CHW supervisors also have access to their own supervisor app, where they can see real-time performance data for every CHW and use analytics dashboards to monitor and drive better performance, and ultimately, impact. All the data generated through these mobile health tools is shared with the government and used to inform decision-making for CHW programs at every level.
Results showed that 56% of the clients visited by a CHW took up family planning every month throughout the life of the pilot (May 2017 to June 2018). The number of women provided with a family planning method per CHW per month also grew, from 2.4 in May 2017 to 6.7 by June 2018. In the same period, the number of new contraceptive users per CHW rose modestly, from less than 0.9 per month to 1.2, and half of the women who had not previously used family planning started using a method after receiving counseling from a CHW. . DMAP-SC was the most preferred method offered by the CHWs, while clients referred for long-acting methods preferred implants.
Furthermore, introduction of contraceptives into the service basket led to overall improvement in CHW performance. For example, in one of the divisions in Wakiso district, CHWs providing a combination of family planning, immunization, and integrated community case management (ICCM) services visited 10 additional unique households per month (from 36 in August 2019 to 46 in November 2019) and treated 7 more sick children per month as compared with their colleagues delivering only ICCM and immunization services (Figure 1). Contrary to the initial expectations by the project team regarding integrating services provided by CHWs which would have derailed their motivation due to work overload, a key learning is that CHWs were highly motivated referring and providing other services. In addition, the CHWs are treating 17 sick children every month as opposed to 10 sick children when implementing the core ICCM module alone.
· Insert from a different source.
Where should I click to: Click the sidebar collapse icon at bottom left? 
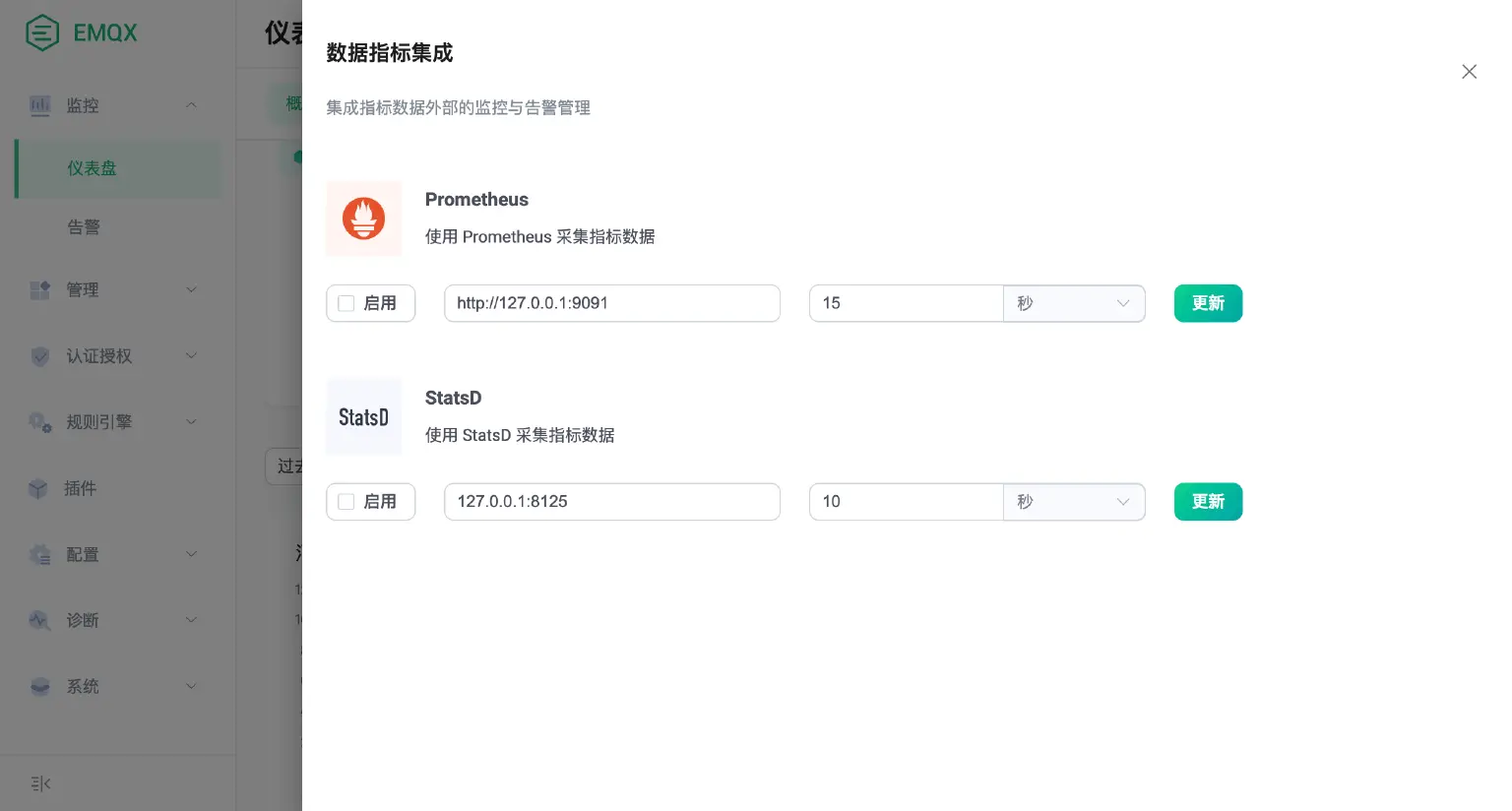40,783
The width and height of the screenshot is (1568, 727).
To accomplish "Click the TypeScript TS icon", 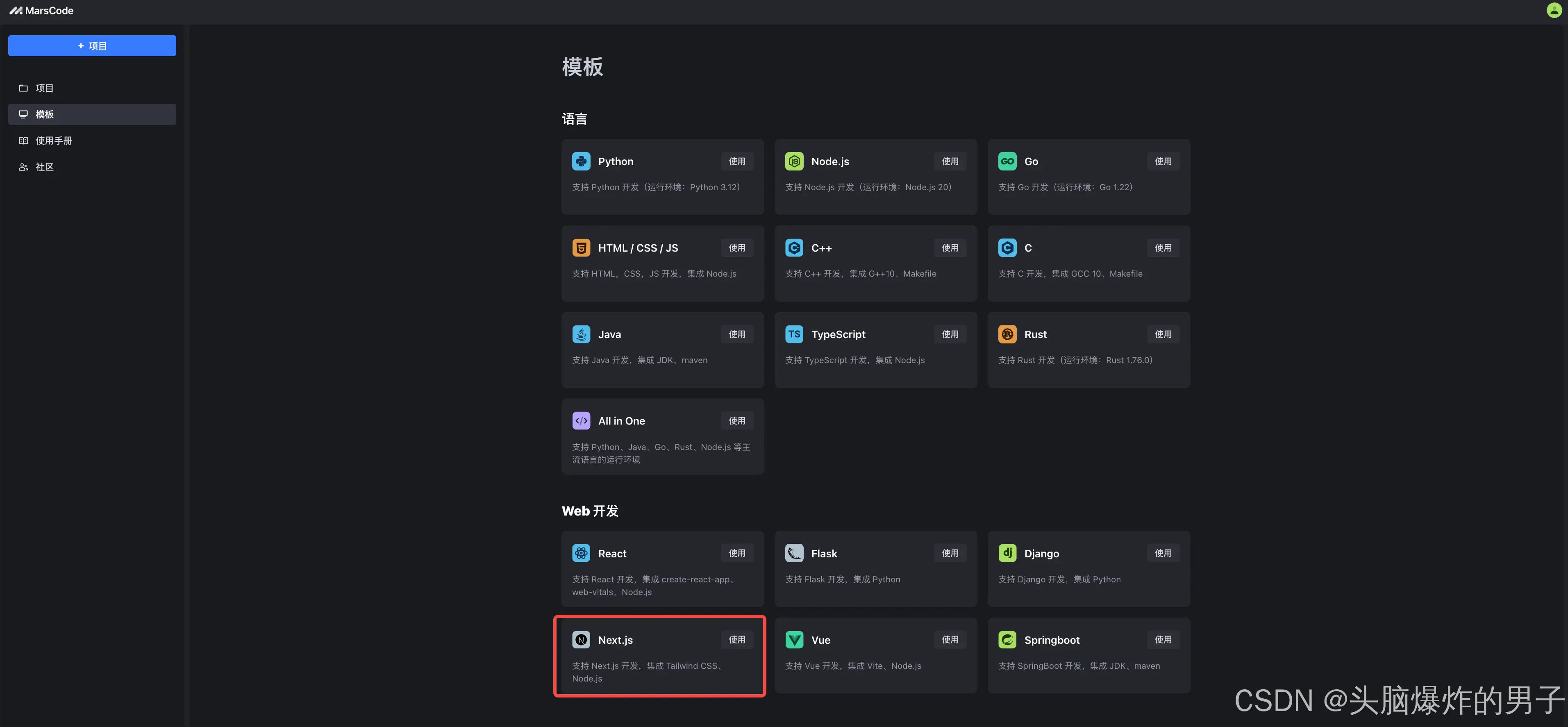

Adding family planning to CHW responsibilities, supported through the Smart Health digital app, enabled CHWs to improve access to modern contraception while accurately delivering family planning care. The success of this pilot gave birth to a larger-scale family planning program in 19 districts of Uganda. The increased contraceptive uptake demonstrates what would have been a missed opportunity if CHW work was not amplified through the use of technology. This shows the potential of digital community health platforms to provide high-impact, low-cost solutions to health systems challenges and reduce inequities in access to care. It is therefore worthwhile for government (policy makers) and implementing partners (technical advisors) to continue investing in the digitization of community health programs to reduce the unmet need for family planning services.